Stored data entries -
- Opening Delimiter -

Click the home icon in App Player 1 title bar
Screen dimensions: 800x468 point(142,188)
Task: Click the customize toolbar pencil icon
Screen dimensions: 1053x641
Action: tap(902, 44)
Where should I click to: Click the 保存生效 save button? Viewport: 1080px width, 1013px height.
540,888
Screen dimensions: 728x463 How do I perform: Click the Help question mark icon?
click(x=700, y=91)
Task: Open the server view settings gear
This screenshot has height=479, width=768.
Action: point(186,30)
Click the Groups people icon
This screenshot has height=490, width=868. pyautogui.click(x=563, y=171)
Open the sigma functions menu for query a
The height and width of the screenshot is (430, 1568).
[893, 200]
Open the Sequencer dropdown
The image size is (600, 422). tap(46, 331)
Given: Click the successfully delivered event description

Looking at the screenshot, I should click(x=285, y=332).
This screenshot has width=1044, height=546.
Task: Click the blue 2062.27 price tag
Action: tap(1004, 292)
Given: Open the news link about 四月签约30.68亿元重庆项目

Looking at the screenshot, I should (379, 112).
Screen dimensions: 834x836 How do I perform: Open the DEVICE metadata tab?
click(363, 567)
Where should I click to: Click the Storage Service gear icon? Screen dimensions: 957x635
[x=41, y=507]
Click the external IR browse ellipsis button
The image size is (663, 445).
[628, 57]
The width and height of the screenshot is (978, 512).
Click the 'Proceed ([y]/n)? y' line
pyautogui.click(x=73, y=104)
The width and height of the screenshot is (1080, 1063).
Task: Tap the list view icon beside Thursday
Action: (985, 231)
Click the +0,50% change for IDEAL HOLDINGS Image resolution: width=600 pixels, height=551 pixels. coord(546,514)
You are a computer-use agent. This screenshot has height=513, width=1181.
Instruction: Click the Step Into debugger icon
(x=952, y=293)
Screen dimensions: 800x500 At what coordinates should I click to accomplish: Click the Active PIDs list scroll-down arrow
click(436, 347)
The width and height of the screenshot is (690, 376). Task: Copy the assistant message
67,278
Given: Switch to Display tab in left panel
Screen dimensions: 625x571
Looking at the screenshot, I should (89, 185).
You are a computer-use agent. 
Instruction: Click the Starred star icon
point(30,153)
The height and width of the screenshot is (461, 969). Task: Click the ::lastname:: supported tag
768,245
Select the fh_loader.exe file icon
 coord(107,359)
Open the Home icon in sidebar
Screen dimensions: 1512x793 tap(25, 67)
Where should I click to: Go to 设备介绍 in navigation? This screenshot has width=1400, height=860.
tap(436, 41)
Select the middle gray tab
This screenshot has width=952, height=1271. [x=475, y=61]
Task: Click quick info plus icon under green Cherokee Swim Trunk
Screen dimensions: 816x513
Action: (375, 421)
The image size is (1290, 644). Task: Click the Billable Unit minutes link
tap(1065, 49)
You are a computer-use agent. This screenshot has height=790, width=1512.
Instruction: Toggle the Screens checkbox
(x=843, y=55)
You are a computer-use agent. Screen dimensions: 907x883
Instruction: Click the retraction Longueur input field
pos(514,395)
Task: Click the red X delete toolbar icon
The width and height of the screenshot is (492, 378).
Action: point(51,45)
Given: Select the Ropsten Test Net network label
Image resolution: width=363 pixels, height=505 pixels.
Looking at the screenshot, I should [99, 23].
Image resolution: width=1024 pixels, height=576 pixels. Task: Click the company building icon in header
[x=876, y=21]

- Closing Delimiter -

ASSIGNMENT - The output is every entry, printed exactly as it reads.

RESULT OF THIS TASK -
Click the home icon in App Player 1 title bar
Screen dimensions: 800x468 point(142,188)
Task: Click the customize toolbar pencil icon
Screen dimensions: 1053x641
Action: tap(902, 44)
Where should I click to: Click the 保存生效 save button? Viewport: 1080px width, 1013px height.
540,888
Screen dimensions: 728x463 How do I perform: Click the Help question mark icon?
click(x=700, y=91)
Task: Open the server view settings gear
This screenshot has height=479, width=768.
Action: point(186,30)
Click the Groups people icon
This screenshot has height=490, width=868. pyautogui.click(x=563, y=171)
Open the sigma functions menu for query a
The height and width of the screenshot is (430, 1568).
[893, 200]
Open the Sequencer dropdown
The image size is (600, 422). tap(46, 331)
Given: Click the successfully delivered event description

Looking at the screenshot, I should click(x=285, y=332).
This screenshot has width=1044, height=546.
Task: Click the blue 2062.27 price tag
Action: tap(1004, 292)
Given: Open the news link about 四月签约30.68亿元重庆项目

Looking at the screenshot, I should (379, 112).
Screen dimensions: 834x836 How do I perform: Open the DEVICE metadata tab?
click(363, 567)
Where should I click to: Click the Storage Service gear icon? Screen dimensions: 957x635
[x=41, y=507]
Click the external IR browse ellipsis button
The image size is (663, 445).
[628, 57]
The width and height of the screenshot is (978, 512).
Click the 'Proceed ([y]/n)? y' line
pyautogui.click(x=73, y=104)
The width and height of the screenshot is (1080, 1063).
Task: Tap the list view icon beside Thursday
Action: (985, 231)
Click the +0,50% change for IDEAL HOLDINGS Image resolution: width=600 pixels, height=551 pixels. coord(546,514)
You are a computer-use agent. This screenshot has height=513, width=1181.
Instruction: Click the Step Into debugger icon
(x=952, y=293)
Screen dimensions: 800x500 At what coordinates should I click to accomplish: Click the Active PIDs list scroll-down arrow
click(436, 347)
The width and height of the screenshot is (690, 376). Task: Copy the assistant message
67,278
Given: Switch to Display tab in left panel
Screen dimensions: 625x571
Looking at the screenshot, I should (89, 185).
You are a computer-use agent. 
Instruction: Click the Starred star icon
point(30,153)
The height and width of the screenshot is (461, 969). Task: Click the ::lastname:: supported tag
768,245
Select the fh_loader.exe file icon
 coord(107,359)
Open the Home icon in sidebar
Screen dimensions: 1512x793 tap(25, 67)
Where should I click to: Go to 设备介绍 in navigation? This screenshot has width=1400, height=860.
tap(436, 41)
Select the middle gray tab
This screenshot has width=952, height=1271. [x=475, y=61]
Task: Click quick info plus icon under green Cherokee Swim Trunk
Screen dimensions: 816x513
Action: (375, 421)
The image size is (1290, 644). Task: Click the Billable Unit minutes link
tap(1065, 49)
You are a computer-use agent. This screenshot has height=790, width=1512.
Instruction: Toggle the Screens checkbox
(x=843, y=55)
You are a computer-use agent. Screen dimensions: 907x883
Instruction: Click the retraction Longueur input field
pos(514,395)
Task: Click the red X delete toolbar icon
The width and height of the screenshot is (492, 378).
Action: point(51,45)
Given: Select the Ropsten Test Net network label
Image resolution: width=363 pixels, height=505 pixels.
Looking at the screenshot, I should [99, 23].
Image resolution: width=1024 pixels, height=576 pixels. Task: Click the company building icon in header
[x=876, y=21]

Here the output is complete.